In the middle of Camden ’s
Bergen Square neighborhood,
among rows of vacant and boarded-up homes, 940 Newton
Ave. looks no different.
But to the few dozen people who showed up today, including
Young Urban Leaders founder and School Board Member Sean Brown, the house is
special. According to legend, the rowhouse was Martin Luther King Jr.’s
residence while he attended Crozer Theological Seminary in Chester
in the late 1940s.
On Monday, Brown and a Who’s Who of young Camden leaders –
including Felix Moulier, a chair of one of the District Council Collaborative
Boards; Keanna Ralph, who served as spokeswoman for former Mayor Gwendolyn
Faison; Micah Khan, of the Nehemiah Group; Elton Custis, former City Council
candidate –- ripped open the boarded-up door and started cleaning up the
house. The partially burnt shell will be transformed into office space
for the Young Urban Leaders, a group of community-involved Camden
residents roughly between the ages of 20 and 35, to host seminars and help Camden
youths with college applications.
Once Heart of Camden receives the title for the property, it
will turn it over to the Young Urban Leaders. It is currently going through the
foreclosure process.
“It will be a shrine and inspiration to all of us,” Fr.
Michael Doyle, of Sacred Heart
Church , told the crowd
standing at the house, near a giant pile of debris.
For the record, I checked with local historians Paul Schopp
and Phil Cohen to get confirmation on Dr. King’s stay in Camden .
They both said that unless there is concrete proof (i.e.- phone records,
genealogy reports) they aren’t buying the claim that the future civil
rights leader lived in Camden .
“As far as I know, Martin Luther King Jr. never stepped foot
in Camden ,” Schopp said.
Cohen went further and while I was on the phone with him, he
checked a phone book from 1947, when Dr. King was in seminary (Cohen
loves this stuff, check out his website which is full of fun Camden history--http://www.dvrbs.com/) and found that a
Russell Pierce lived at 940 Newton then. So unless someone can prove a
connection between Pierce and Dr. King, he isn’t buying it the claim either.
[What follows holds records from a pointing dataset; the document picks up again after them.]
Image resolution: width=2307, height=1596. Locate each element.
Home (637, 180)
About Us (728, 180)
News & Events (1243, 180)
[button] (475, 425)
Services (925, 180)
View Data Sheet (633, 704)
I told Sean Brown, the founder of Young Urban Leaders, and
he agreed that he does not have concrete proof, but he is confident that Dr.
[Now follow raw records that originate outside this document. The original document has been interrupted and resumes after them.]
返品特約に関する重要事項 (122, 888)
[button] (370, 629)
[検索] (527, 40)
King did live there at some point.
Nevertheless, Brown and company got together on a frigid day
to honor Dr. King and start transforming a dirty, charred house into a
community gathering spot.
“Martin Luther King Day is a day to honor his legacy by
doing service work around the country,” Brown said. “We agreed it would be the
perfect day to start restoring the house.”